MRI (magnetic resonance imaging). If a surgical procedure is planned, this procedure may be recommended to understand your fibroids in more detail.
About Fibroids: How Is it Treated?
In the old days, hysterectomy was our only option to treat a woman's fibroids.
“Uterine Removal (Hysterectomy) Completely Eliminates Myomas, But It Also Removes Large Fibroids. It is a surgery.”
With the development of modern medicine, we now have several minimally invasive treatment options for fibroids that we can use before hysterectomy.
About Myomas: Which Treatment Method is Suitable for You?
This depends on the size and type of fibroids, your complaints, your childbearing plans and how long until menopause.

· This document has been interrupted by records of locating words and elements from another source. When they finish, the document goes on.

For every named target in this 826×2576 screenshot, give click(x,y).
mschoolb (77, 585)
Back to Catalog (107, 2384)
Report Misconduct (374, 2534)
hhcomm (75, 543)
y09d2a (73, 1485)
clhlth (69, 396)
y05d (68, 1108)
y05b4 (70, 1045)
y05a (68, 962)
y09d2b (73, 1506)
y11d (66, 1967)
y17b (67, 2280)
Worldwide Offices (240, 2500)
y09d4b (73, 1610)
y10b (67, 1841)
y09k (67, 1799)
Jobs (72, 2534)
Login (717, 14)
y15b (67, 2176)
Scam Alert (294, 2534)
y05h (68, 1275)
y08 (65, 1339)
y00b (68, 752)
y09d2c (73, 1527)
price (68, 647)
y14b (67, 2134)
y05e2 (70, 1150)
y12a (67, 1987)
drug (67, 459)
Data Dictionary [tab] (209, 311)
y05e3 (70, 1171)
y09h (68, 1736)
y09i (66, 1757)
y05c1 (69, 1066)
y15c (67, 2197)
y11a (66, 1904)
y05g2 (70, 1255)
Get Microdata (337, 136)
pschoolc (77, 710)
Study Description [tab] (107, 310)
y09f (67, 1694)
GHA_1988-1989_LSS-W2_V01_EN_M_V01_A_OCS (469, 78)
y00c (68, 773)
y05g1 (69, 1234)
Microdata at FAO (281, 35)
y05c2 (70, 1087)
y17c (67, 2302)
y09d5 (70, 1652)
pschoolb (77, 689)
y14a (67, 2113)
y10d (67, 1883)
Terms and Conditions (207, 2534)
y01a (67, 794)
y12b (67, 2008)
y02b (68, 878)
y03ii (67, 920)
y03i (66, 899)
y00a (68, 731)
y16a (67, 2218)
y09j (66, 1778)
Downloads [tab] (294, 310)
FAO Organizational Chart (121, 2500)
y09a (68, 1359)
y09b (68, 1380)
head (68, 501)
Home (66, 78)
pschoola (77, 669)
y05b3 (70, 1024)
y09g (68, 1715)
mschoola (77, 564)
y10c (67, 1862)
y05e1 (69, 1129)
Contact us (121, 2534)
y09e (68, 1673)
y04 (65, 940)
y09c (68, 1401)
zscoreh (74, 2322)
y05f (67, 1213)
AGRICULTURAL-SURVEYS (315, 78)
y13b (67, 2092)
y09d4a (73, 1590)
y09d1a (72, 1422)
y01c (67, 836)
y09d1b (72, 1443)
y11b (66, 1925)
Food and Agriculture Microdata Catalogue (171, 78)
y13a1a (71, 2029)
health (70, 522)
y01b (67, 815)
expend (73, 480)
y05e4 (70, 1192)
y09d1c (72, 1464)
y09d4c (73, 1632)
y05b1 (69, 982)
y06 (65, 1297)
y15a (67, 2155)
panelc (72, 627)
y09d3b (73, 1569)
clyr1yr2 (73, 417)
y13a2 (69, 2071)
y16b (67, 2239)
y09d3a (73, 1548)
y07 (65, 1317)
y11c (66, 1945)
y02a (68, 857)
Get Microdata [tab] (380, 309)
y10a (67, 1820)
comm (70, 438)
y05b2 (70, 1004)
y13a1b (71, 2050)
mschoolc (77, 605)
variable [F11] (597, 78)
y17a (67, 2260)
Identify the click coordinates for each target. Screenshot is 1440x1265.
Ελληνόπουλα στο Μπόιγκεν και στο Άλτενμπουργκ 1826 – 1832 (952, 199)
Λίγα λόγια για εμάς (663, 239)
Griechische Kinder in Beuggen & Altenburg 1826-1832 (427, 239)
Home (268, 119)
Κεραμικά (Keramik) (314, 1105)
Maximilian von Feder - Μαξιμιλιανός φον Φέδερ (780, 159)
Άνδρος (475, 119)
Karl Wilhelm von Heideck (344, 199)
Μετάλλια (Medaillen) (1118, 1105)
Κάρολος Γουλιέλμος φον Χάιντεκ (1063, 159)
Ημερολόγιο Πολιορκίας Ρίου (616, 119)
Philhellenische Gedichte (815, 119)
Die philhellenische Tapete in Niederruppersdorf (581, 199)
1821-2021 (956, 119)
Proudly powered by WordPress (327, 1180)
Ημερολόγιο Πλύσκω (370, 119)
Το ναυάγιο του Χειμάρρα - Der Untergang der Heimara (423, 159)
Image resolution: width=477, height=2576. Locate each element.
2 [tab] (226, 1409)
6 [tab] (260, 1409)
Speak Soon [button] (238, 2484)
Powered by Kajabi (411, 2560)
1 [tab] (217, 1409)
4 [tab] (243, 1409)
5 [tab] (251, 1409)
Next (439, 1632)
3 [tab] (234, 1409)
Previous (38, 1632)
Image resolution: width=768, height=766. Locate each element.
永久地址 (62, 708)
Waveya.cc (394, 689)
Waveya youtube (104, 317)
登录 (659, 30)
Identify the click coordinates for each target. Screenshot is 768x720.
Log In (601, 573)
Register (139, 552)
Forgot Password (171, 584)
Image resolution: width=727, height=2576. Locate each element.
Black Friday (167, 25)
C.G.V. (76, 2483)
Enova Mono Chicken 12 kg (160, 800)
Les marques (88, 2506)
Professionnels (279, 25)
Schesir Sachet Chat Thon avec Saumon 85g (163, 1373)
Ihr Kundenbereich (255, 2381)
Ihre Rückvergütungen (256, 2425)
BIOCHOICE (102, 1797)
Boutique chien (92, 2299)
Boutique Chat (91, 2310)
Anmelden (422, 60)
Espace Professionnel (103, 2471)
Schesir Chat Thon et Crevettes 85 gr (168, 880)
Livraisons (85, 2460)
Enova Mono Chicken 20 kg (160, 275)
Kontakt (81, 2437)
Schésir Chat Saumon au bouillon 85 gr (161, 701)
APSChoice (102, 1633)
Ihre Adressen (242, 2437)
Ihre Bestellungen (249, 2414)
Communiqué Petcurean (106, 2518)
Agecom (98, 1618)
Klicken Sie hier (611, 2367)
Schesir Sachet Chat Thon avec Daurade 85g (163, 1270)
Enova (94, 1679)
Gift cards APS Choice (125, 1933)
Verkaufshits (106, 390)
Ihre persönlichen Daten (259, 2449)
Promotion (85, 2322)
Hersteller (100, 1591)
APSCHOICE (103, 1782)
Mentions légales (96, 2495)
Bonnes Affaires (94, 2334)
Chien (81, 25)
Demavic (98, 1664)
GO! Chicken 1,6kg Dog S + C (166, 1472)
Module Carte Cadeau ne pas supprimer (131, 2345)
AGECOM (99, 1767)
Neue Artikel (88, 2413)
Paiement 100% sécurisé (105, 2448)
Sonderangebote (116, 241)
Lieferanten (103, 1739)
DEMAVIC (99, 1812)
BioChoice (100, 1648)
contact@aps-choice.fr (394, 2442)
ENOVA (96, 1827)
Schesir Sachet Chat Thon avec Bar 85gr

You may also want to consider the pros and cons of each treatment.
Birth control pills or a progesterone-based IUD. Hormones help treat symptoms of heavy bleeding or reduce cramping during your period. might help.
Hormone injections. Some hormone derivatives shrink large fibroids. If your doctor has planned a surgery, he or she may recommend this treatment before surgery.
Myomectomy It is the only surgical procedure that preserves a woman's ability to become pregnant. Unlike hysterectomy, in which the uterus is removed, myomectomy removes only the fibroids (one or more) and leaves the uterus intact.
Depending on the size, number, and location of the fibroids, the surgeon may perform these three minimally invasive surgeries. can choose one of the following types:
Laparoscopic or robotic myomectomy: For fibroids outside the uterus or in the wall, two or more small incisions in the lower abdomen, using a telescope and surgical instruments.
Hysteroscopic myomectomy:A camera and instruments for fibroids on the inner surface of the uterus are placed directly into the uterus through the cervix. .
Abdominal myomectomy: An incision similar to a Caesarean section is made for patients with large fibroids and a large uterus.
Uterine artery embolization is an option for women who may not be able to withstand the stress of surgery. This procedure cuts off blood flow to the fibroids, causing them to eventually shrink. Through an incision in the groin, sand-sized plastic particles are sent into the uterine vein, blocking the uterine vein.
“If You Are Considering Having Your Fibroids Removed, Get a Second or Third Opinion from a Gynecologist Who Regularly Deals with the Types of Fibroids You Have.” .”
Do You Think You Have Fibroids? ?
If you answer "yes" to any of the following questions, you may want to see a doctor.
Have you noticed an increase in bleeding during your period?
Menstrual cramps Is it becoming more frequent and/or painful?
Is your belly really bloated?
Are you having difficulty conceiving or fertility?